SEHAB Member: Dianne Sanford

Area:  Sunshine Coast

Community Advisor:  none locally.

Date:  November 3-5, 2017


Key Issues:

What top three points can you distill from community input to take to DFO RHQ?

  1. Major water issues – Chapman Creek facing immense pressure from increasing human water consumption and low instream flows during the summer and early fall. Resulting concerns from these two stressors are inadequate spawning passage, diminishing salmon stock numbers, and reduced rearing habitat for wild salmonids. The hatchery would like to supplement Coho eggs this year as they have next to none, but are told the creek has to be barren before introduction of Coho eggs.
  2. Due to “gap” in communication beween DFO and the Province, sensitive shoreline zones are being lost to development of docks and other ventures. For example, the Province approved a very large boat dock and floatplane dock within a federal RCA this past May. This is an area with eelgrass beds and is a known feeding area for the SARA listed Marbled Murrelets. DFO needs to be included in such decisions, and the public expects that it should exercise the authority to protect the commons over a private development.
  3. There is still a great need for an on-the-ground DFO presence on the lower Sunshine Coast. There are ongoing challenges with regard to developments as well as issues of enforcement of fishing regulations on day-use visitors from the Lower Mainland.


A few examples of successes, failures, challenges.

  1. Salmon in the Classroom (Stream to Sea Program) has been a successfull program for many years on the Upper (Powell River) and Lower Sunshine Coast, with all schools participating over the years. Chapman has always been a reliable source for eyed Coho eggs, and dissection fish. This is no longer the case.


  1. Without DFO Resource Restoration Unit, where will guidance for restoration projects come from? Students and community groups rely on DFO for technical advice. Ruby Lake Society is looking for a long term project and have earmarked Anderson Creek, but the present water intake for rearing channels is improperly placed and needs correction. Will there be DFO advice available for this project?   Chapman also has rearing channels that are not functioning.
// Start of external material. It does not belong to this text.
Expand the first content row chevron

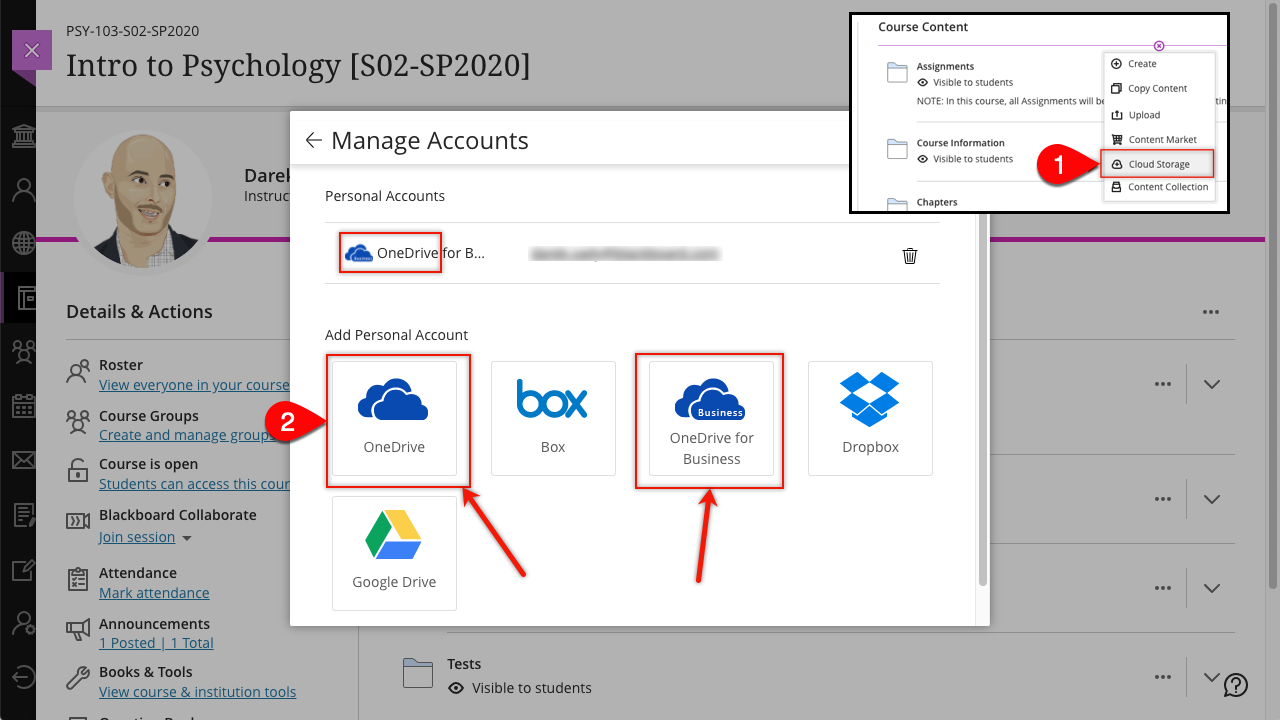[x=1212, y=384]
  • Major gravel extraction project at McNab Creek in Howe Sound is at the final public input stage for the province with comments due November 27th on their proposed conditions for the environmental certificate. In the 1970’s the Creek was identified as one of three more gently sloping streams on the west side of Howe Sound with a significant estuary (there being none on the east side) and therefore had significant capabilities, along with the Squamish River, for supporting a recreational and commercial fishery in Howe Sound. The proponents believe that they can remove the aggregate without negatively impacting the water balance for McNab Cr and the salmonids including Cutthroat and Steelhead that use the waters and estuary.
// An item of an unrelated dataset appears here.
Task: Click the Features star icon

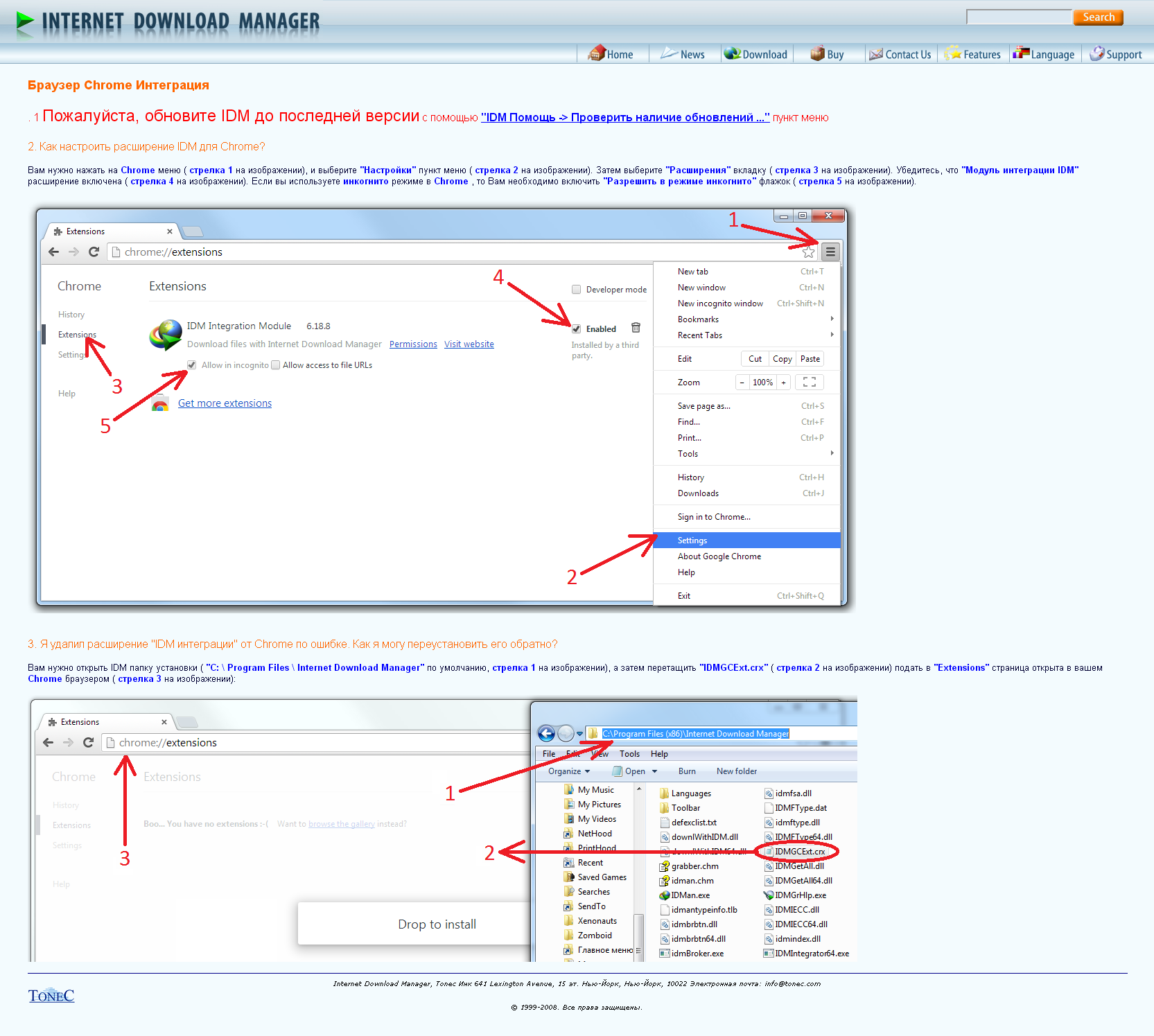Action: click(x=953, y=53)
Issues Specific to SEHAB’s Work Plan:

SEHAB Work Plan

Local Issue, Specific  Examples

Actions by Community or DFO

SEHAB Opportunity

Wild Salmon Policy (Stock Assessment, Habitat)
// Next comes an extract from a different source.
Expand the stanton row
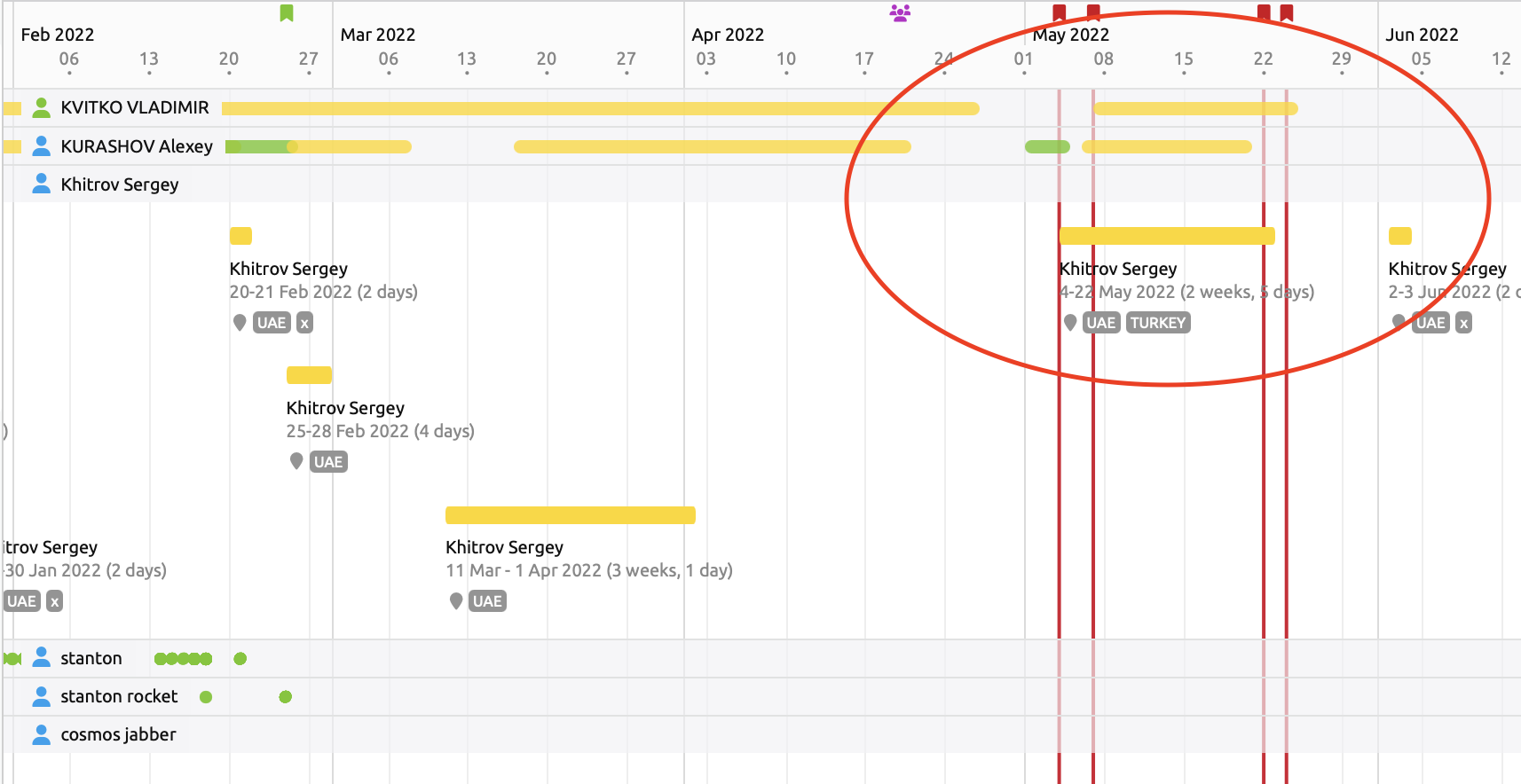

No Community Advisor on the Lower Sunshine Coast, no DFO presence. 

Habitat improvements are needed to provide rearing habitat.  DFO guidance would be valuable


DFO has promised a replacement CA, there may be an interim assignment.







Capacity & Core Funding





Submissions, Comments from Groups:

Powell River Salmon Society– no comments

Sunshine Coast Salmonid Enhancement Society –

Water issues are ongoing, human consumption is prioritized over fish survival, and fish numbers are down.  Chapman does not supply enough water for the hatchery to maintain rearing the numbers of salmonids to maintain runs.

Sunshine Coast Conservation Association

Gravel mining operation application at McNab Creek is at the final provincial public input phase. The project was turned down twice by DFO before the proponent took DFO to court to demand that the project be allowed to be evaluated by the (pre 2012) Canadian Environmental Assessment Act. Under that legislation the province is conducting its own environmental assessment.  The mine expects to remove 20 million tonnes in 16 years. The resulting pit located downslope of the dog leg of McNab Creek will be fresh water-filled.